Given that reality, Park recalls feeling pulled between Schoales and Big Picture as he sought to foster a relaxed but purposeful climate at Skyland. The model emphasizes close relationships between advisers and students, and on cutting both enough slack so that students can discover their own paths to learning.

‘One of Big Picture’s challenges is that they’ve created a new language. ... [S]ometimes things don’t easily translate to the policymakers and stakeholders who are approving charters.’

“One of the biggest battles last year was this constant, ‘We need results, we need results, we needs results’ from Van, and me pushing back by saying, ‘Look, we are a new school,’ ” says Park. “His sense of urgency for results was matched by my sense of urgency about building culture.”
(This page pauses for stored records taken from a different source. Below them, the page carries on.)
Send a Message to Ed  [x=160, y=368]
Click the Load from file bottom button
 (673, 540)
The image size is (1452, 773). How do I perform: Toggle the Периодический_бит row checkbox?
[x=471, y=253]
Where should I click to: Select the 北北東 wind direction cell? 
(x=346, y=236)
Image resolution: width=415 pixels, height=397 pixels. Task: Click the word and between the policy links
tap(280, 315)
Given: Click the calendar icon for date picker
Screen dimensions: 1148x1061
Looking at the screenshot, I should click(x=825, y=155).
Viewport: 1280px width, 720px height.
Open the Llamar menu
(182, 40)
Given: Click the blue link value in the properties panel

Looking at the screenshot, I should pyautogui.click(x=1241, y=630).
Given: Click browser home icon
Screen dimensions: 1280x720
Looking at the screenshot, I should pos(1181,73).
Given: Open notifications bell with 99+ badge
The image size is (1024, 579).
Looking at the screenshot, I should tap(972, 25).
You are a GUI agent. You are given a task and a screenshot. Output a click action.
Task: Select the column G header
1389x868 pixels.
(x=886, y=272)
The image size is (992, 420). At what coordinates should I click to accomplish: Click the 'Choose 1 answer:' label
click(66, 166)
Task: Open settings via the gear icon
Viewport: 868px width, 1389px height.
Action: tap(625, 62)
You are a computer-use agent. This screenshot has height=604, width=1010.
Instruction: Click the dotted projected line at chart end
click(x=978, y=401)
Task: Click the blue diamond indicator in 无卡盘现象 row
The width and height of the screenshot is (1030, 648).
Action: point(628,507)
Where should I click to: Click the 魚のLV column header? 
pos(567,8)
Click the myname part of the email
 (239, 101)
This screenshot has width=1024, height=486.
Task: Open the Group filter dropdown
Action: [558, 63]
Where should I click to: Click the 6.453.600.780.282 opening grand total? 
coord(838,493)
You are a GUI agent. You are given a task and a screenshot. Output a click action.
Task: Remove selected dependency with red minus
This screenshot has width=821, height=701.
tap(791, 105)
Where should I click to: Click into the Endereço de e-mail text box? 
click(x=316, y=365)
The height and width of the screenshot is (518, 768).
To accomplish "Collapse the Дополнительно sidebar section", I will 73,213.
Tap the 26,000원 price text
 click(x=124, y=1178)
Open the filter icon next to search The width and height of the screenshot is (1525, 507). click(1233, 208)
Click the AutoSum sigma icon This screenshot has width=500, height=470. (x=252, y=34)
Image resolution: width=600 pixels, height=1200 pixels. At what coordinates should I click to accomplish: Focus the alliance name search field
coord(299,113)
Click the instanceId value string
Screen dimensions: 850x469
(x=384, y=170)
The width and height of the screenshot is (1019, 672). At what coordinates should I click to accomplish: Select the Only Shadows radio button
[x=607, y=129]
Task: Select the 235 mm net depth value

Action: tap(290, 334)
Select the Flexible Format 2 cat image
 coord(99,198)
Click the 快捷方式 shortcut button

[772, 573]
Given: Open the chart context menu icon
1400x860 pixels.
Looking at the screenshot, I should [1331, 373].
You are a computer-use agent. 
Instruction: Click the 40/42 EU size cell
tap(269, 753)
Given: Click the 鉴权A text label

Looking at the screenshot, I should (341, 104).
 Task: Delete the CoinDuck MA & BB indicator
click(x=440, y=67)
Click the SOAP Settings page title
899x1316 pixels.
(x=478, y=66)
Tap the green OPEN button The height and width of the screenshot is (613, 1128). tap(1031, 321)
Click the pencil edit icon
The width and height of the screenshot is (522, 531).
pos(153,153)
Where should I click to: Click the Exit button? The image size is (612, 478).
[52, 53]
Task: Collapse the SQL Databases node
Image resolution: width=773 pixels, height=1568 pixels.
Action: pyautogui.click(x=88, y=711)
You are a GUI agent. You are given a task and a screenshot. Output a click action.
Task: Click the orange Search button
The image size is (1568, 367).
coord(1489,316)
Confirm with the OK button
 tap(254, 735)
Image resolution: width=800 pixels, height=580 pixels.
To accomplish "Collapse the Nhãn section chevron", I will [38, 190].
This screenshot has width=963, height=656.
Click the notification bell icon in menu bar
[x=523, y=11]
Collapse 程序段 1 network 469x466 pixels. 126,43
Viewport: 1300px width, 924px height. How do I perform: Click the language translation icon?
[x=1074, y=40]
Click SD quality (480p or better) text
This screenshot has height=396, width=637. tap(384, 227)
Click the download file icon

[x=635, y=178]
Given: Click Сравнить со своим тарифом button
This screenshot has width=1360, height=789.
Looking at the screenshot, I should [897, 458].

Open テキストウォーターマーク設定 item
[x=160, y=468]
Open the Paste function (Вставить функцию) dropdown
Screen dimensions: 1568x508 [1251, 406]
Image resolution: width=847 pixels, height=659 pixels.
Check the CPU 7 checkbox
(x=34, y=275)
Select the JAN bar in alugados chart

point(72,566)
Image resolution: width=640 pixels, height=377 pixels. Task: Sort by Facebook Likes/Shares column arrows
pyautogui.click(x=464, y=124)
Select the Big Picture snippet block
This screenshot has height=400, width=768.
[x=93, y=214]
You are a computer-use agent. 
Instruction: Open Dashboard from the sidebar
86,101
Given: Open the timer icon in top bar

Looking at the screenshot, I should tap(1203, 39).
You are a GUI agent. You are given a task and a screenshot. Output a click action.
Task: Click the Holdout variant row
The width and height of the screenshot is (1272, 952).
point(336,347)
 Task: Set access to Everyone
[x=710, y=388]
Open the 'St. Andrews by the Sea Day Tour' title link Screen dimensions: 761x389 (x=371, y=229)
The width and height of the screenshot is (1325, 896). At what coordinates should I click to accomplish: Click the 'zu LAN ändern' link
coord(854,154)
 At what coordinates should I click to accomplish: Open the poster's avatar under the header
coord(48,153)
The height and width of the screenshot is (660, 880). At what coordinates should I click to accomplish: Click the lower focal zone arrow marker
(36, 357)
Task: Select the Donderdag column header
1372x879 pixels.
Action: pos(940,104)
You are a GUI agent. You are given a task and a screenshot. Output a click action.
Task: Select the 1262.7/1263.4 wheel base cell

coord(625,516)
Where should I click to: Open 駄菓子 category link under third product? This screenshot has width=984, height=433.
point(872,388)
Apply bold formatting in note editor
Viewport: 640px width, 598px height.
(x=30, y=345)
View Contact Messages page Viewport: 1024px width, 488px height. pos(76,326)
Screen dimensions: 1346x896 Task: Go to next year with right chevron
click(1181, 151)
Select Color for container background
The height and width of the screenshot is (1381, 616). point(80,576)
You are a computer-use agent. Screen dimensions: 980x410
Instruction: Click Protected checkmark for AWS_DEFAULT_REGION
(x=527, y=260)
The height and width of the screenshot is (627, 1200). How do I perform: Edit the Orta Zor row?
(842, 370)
Among the top challenges faced by Big Picture—as with other education programs that try to “scale up” distinctive approaches—is the constant tension between faithfully following the design and adapting it to cir cumstances, says Joseph P. McDonald, a professor of education at New York University. As the principal investigator in a study of Big Picture’s scale-up, McDonald thinks the organization is responding quickly and inventively to what he calls “the challenge of managing the dilemma of fidelity and adaptation.”

Figuring out which elements of its design are “non-negotiable” is becoming ever more challenging as Big Picture scales up, says Ronald A. Wolk, the chairman of Big Picture’s board. Yet how the organization copes with that dilemma may determine how widespread its influence ultimately proves, he says.

“If the Big Picture wants to be puristic, and we want to have 60 schools, that’s fine, but probably that’s as far as it’s going to go,” says Wolk, who is also the chairman of the board of Editorial Projects in Education, the publisher of Education Week. Either way, Wolk says, Big Picture is making important contributions to the knowledge base on how young people learn.

“Nobody is suggesting that every kid in America should go to a Big Picture school,” he says. “But there is a need for that kind of diversity ... not only for the kids, but also because we can learn from it.”